= TEXT SEGMENT =
Archlinux, kernel 6.12.1-arch1-1

Problem Description

The zstd codec introduced in ES 8.16 performs significantly worse than the old deflate codec, in terms of read (query) speed. Queries that need to read stored fields perform around 30 to 45 % worse with zstd than with deflate.

Moreover, I've found that there are no counterbalancing benefits, as the indexing speed doesn't improve, and the index size is only around 1% smaller at best, which is not significant.

So basically we're trading a <1 % improvement in index size with a ~ 40 % deterioration of query speed. For my use-case, that's not worth it.

I'm opening this as a "bug" because to me it's a huge regression, especially since there's no option to keep using deflate.

I don't know if the zstd codec can be "fixed" by optimizing it or changing its parameters, but regardless we should be able to continue using the deflate codec. Ideally we should have more precise control over the actual codec used, and we should be allowed to configure its parameters such as compression level, etc. The "default"/"best_compression" options should only be aliases to some predefined codecs and parameters that may change from release to release, but if we know we want a stable configuration, we should be able to choose "deflate" (or "zstd") and be sure that the codec doesn't change.

Steps to Reproduce

Download a sample dataset, for example the first 1M reviews of the Yelp dataset: https://www.kaggle.com/datasets/yelp-dataset/yelp-dataset

Index them in 2 indices, yelp_deflate on ES 8.15.3 and yelp_zstd on ES 8.17.0, with the same mapping:

{
  "mappings": {
  },
  "settings": {
    "index": {
      "number_of_replicas": "1",
      "number_of_shards": "1",
      "codec": "best_compression"

= SET PROBLEM =
Output the stretch of the zstd codec bug report from "So basically we're" through "codec doesn't change.", copied word for word.

= MATERIAL PROVIDED =

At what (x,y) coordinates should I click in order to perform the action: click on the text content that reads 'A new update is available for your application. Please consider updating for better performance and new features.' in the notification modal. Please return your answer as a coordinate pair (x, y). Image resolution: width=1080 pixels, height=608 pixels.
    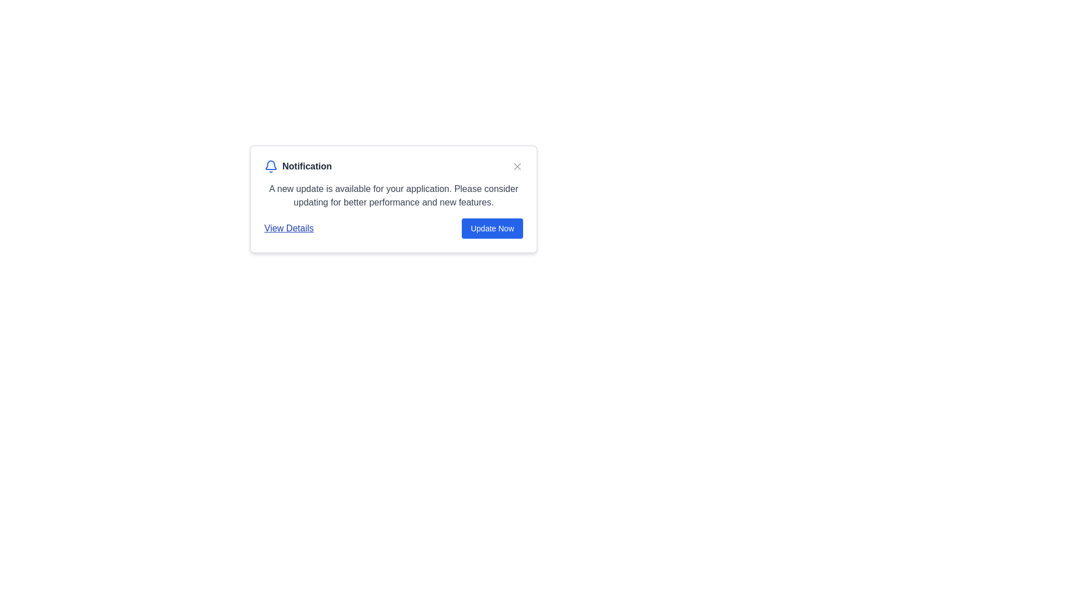
    Looking at the image, I should click on (394, 195).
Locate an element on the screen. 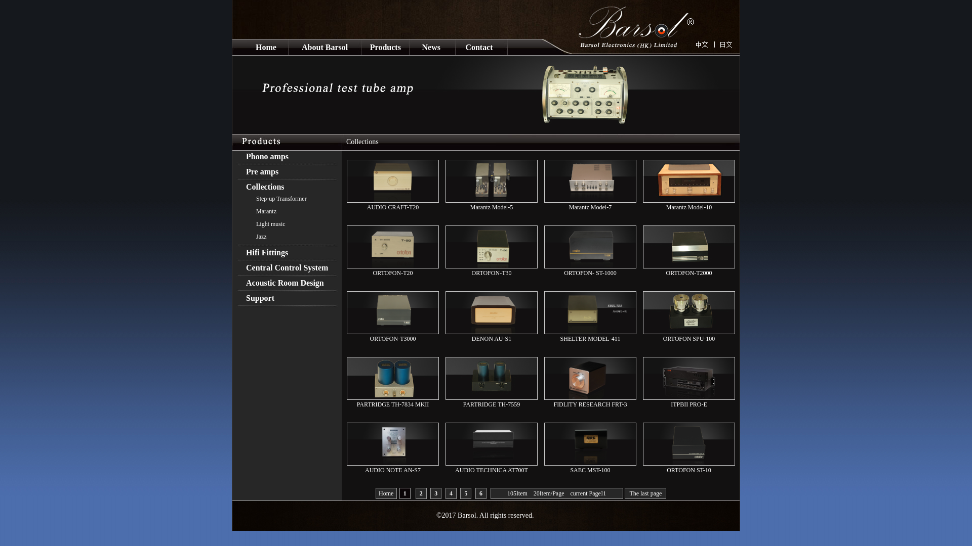 This screenshot has height=546, width=972. 'Marantz Model-5' is located at coordinates (491, 206).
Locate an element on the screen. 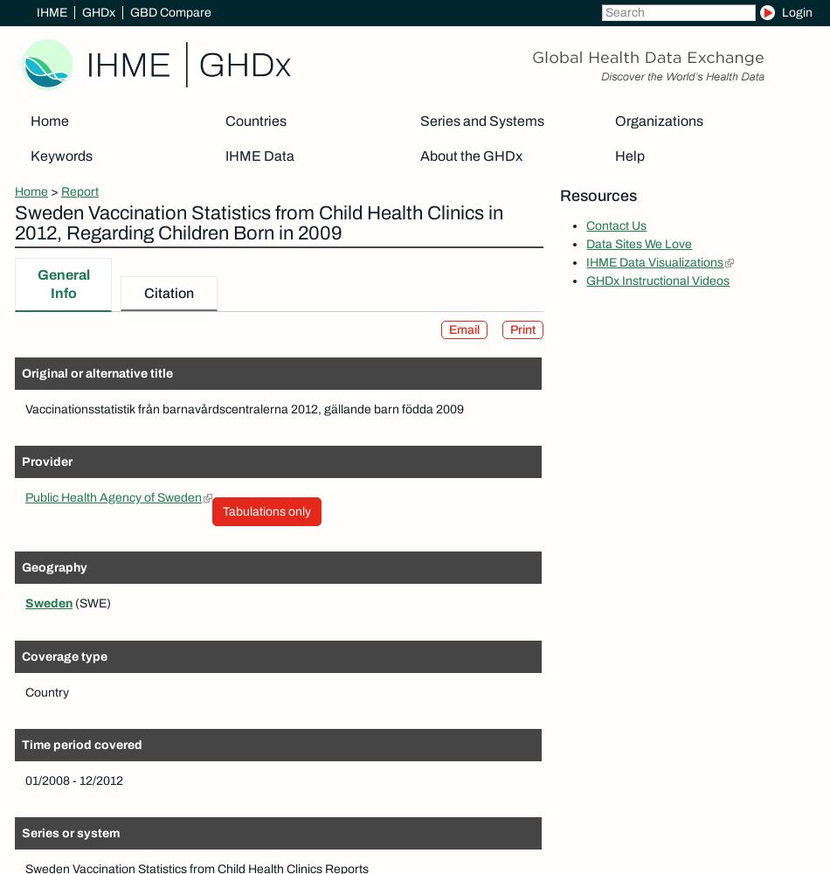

= CORRECT ANSWER =
So basically we're trading a <1 % improvement in index size with a ~ 40 % deterioration of query speed. For my use-case, that's not worth it.

I'm opening this as a "bug" because to me it's a huge regression, especially since there's no option to keep using deflate.

I don't know if the zstd codec can be "fixed" by optimizing it or changing its parameters, but regardless we should be able to continue using the deflate codec. Ideally we should have more precise control over the actual codec used, and we should be allowed to configure its parameters such as compression level, etc. The "default"/"best_compression" options should only be aliases to some predefined codecs and parameters that may change from release to release, but if we know we want a stable configuration, we should be able to choose "deflate" (or "zstd") and be sure that the codec doesn't change.